Гостей вел Дирк Кортни. На нем были черные габардиновые брюки для верховой езды и блестящие сапоги до колена, а белая рубашка, распахнутая почти до пупа, обнажала твердые мышцы и черные вьющиеся волосы на груди. Рукава рубашки закрывали руки до самых запястий. Из одного угла рта в другой Дирк перекатывал черную сигару, не притрагиваясь к ней, потому что обнимал за талию двух женщин, молодых женщин с дерзкими глазами и накрашенными ртами.

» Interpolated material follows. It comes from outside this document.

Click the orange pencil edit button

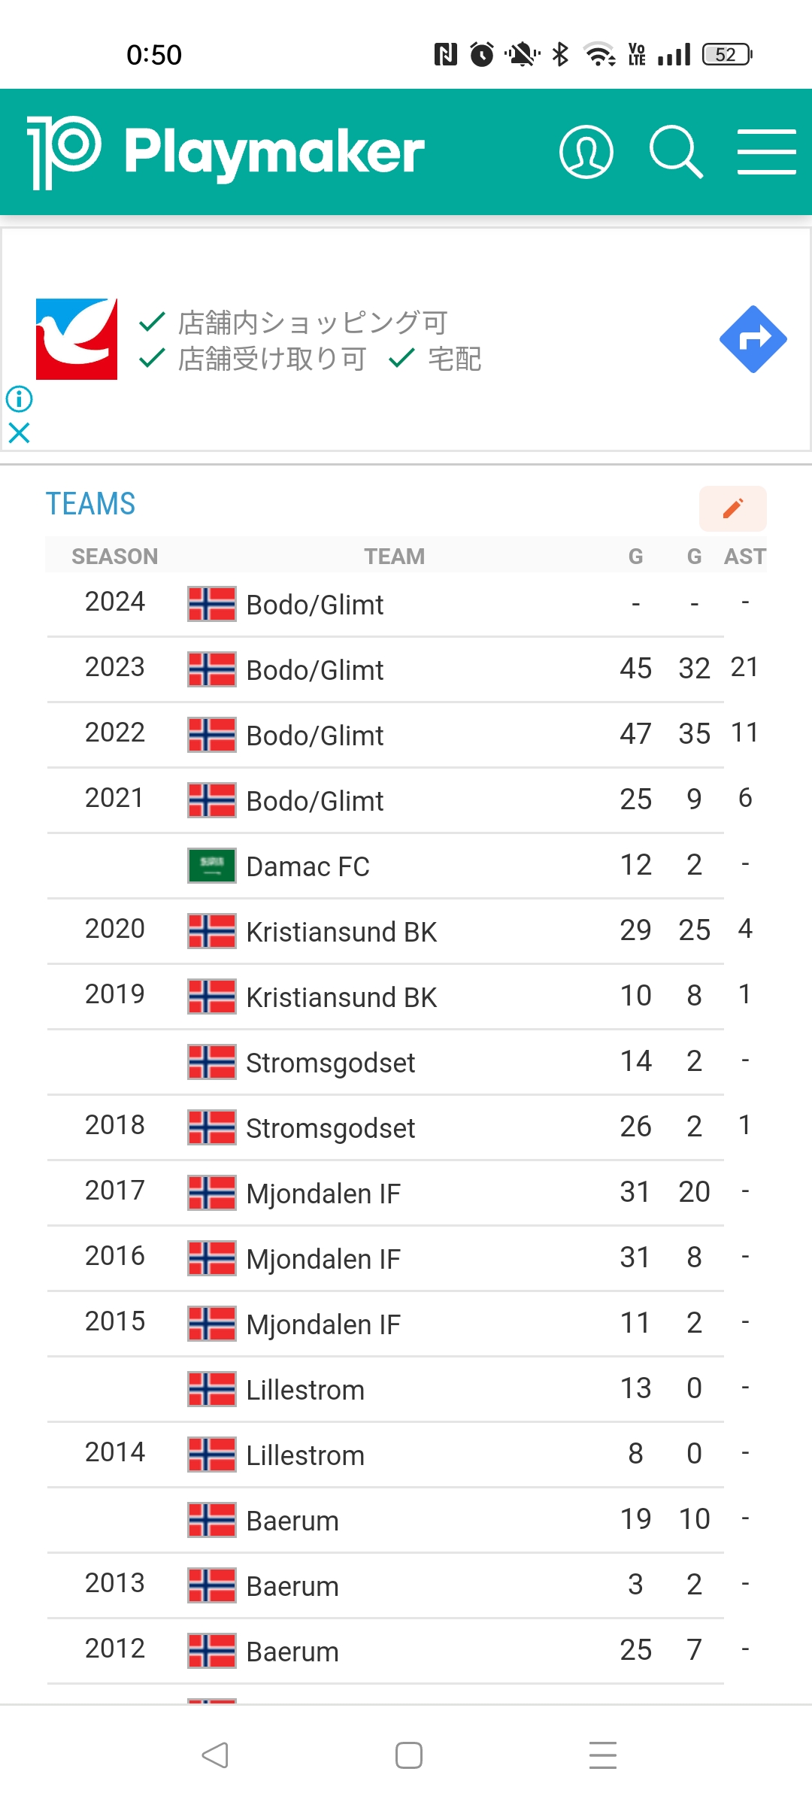tap(732, 508)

Собаки услышали их приближение и залаяли, бросаясь на решетку своих клеток, в истерике от возбуждения, пытаясь через прутья добраться друг до друга, рыча и истекая слюной, а псари криками старались утихомирить их.
Зрители, окружив круглый парапет ямы, перевешивались через него. Безжалостный свет ламп «Петромакс» обнажал все эмоции, все мрачные признаки жажды крови и садистского предвкушения, отчего на лицах женщин появлялась лихорадочная краска, в глазах мужчин — алчный блеск, смех звучал пронзительно, а жесты делались размашистыми и широкими.
Во время первых предварительных схваток маленькая темноволосая девушка рядом с Дирком вскрикивала и дергалась, прижимая ко рту кулаки, радостно стонала и ахала в упоении ужаса. Один раз она отвернулась и зарылась лицом в грудь Дирка, прижалась к нему всем дрожащим телом. Дирк рассмеялся и обнял ее за талию. Во время убийства девушка закричала вместе со всеми и прогнула спину; Дирк поднял ее — она всхлипывала, задыхаясь, — и отнес к столику с закусками; там стояли серебряные ведерки с шампанским и лежали груды сэндвичей из темного хлеба с копченым лососем.
Чарлз прошел туда, где, держа на коленях девушку, сидел Дирк; окруженный толпой прихлебателей в дорогих костюмах, радостных и смеющихся, он поил ее шампанским из хрустального бокала. Все, сгорая от нетерпения, ждали заключительного боя, в котором должны были встретиться собака Дирка Чака и пес Чарлза Кайзер.
— У меня дурное предчувствие, Дирк, — сказал Чарлз. — Мне сообщили, что ваша собака похудела на десять фунтов.
— Этой вашей дворняжке, Чарлз, понадобится каждый фунт веса, так что приберегите свои опасения на будущее: они определенно будут нелишними.
Неожиданно девушка наскучила Дирку, и он небрежно столкнул ее с колен, так что она едва не упала. Расстроенная, она поправила платье, надула губки и, поняв, что Дирк уже забыл о ней, ушла.
— Сюда. — Дирк показал на стул рядом с собой. — Садитесь, Чарлз, старина, и поговорим о ваших проблемах.
Вокруг собрались зрители, все внимательно слушали Дирка и подобострастно смеялись каждой его шутке.
— Моя проблема в том, что я хотел бы сделать небольшую ставку на этот бой, но мне кажется неспортивным ставить против такой легкой собаки, как ваша.
Чарлз улыбнулся и шелковым носовым платком вытер мокрое лицо; этим летним вечером он сильно потел от шампанского, возбуждения и жары.
— Мы все знаем, что вы зарабатываете, делая ставки только на верный выигрыш. — Чарлз был крупным брокером в Витватерсранде. — Выражение столь благородных чувств делает вам честь.
Дирк со снисходительной улыбкой потрепал Чарлза по плечу концом хлыста, и улыбка Чарлза стала волчьей.
— Значит, вы пойдете мне навстречу? — спросил он, кивая и подмигивая собственным прихлебателям в толпе. — Равные ставки?
— Конечно, любые.
— Моя собака Кайзер против вашего Чаки, бой до смерти. Равные ставки, сумма… — Чарлз помолчал и посмотрел на женщин, приглаживая небольшие седеющие усики и оттягивая момент. — Тысяча фунтов золотом.
В толпе заахали, послышались восклицания, кое-кто зааплодировал.
— Нет! Нет! — Дирк Кортни протестующе поднял руки. — Не тысяча!
Слушатели заохали, клака Дирка была шокирована. Так уронить свой престиж!
— Что, — спросил Чарлз, — кишка тонка? Тогда назовите свою ставку, старина.
— М-м… давайте играть серьезно. Скажем, десять тысяч золотом.